Et se reportant à sa traduction, écrite au crayon dans la marge.
— Ô chien, lâche devant les loups
Que menaces-tu le passant innocent ?
Que ne tournes-tu tes vaines menaces
Contre qui te châtierait ?
Avec colère, il reprit :
— Mais non, moi, ils me flattent… et sous couleur de me servir, ils agrandissent sans cesse le fossé creusé par leur sottise entre mon peuple et moi.
À ce moment, on gratta doucement à la porte de la salle.
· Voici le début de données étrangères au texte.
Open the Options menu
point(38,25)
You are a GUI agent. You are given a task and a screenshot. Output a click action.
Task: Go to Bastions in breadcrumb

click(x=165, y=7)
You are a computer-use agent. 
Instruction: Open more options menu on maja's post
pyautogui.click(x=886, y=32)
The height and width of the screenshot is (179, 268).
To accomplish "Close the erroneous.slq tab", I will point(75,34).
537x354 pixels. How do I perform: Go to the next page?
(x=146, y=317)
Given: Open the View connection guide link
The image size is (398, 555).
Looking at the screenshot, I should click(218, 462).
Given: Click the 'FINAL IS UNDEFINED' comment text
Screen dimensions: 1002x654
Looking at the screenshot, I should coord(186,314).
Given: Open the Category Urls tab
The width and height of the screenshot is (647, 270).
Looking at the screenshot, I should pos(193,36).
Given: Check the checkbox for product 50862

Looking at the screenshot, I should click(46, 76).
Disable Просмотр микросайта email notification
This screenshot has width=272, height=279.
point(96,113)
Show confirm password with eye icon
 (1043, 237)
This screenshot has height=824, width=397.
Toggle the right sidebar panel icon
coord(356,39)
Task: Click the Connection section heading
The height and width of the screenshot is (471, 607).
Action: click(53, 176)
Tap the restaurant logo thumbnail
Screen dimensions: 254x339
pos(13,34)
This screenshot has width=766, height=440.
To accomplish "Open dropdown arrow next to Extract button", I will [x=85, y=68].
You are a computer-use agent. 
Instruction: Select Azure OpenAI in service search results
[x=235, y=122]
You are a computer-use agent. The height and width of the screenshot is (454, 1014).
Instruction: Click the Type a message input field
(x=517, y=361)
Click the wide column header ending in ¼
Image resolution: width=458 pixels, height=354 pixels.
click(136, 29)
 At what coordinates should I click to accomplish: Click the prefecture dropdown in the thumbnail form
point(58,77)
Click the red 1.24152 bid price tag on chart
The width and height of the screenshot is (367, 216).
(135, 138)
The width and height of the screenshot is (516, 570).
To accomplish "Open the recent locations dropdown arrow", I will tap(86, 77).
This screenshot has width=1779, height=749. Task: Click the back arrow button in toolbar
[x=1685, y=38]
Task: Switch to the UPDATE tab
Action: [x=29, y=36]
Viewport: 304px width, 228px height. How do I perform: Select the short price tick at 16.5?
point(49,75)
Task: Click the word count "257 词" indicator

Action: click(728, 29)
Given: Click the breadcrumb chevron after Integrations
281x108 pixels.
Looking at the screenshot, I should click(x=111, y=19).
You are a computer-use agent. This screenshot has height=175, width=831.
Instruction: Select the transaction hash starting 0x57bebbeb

— Qu’est-ce, murmura Louis ?
La tête mutine d’un page parut.
— Ah ! c’est toi, Rohan. Pour qui me déranges-tu ? Je te préviens que si ce n’est pas pour un ami cher, je te ferai donner des étrivières.
Le page sourit et avec une feinte humilité :
— Je m’inclinerai devant le bon plaisir du roi.
— Mais enfin qui m’annonces-tu ?
— M. de Blacas, Sire.
— Que ne le disais-tu de suite ?
— C’est qu’il n’est pas seul.
— Qui l’accompagne ?
— Un gentilhomme que Votre Majesté a déjà daigné recevoir, en décembre, à son arrivée de Vienne.
— De Vienne, gronda le roi en se soulevant à demi sur son siège ? Ah j’y suis ; cet envoyé de Talleyrand sans doute. Qu’attends-tu pour les introduire, petit drôle ?
Le page ne jugea pas à propos de répondre. Il s’effaça pour annoncer d’une voix de fausset :
— M. le duc de Blacas ! M. le comte de Rochegaule d’Artin !
Les deux gentilshommes entrèrent. La porte se referma derrière eux.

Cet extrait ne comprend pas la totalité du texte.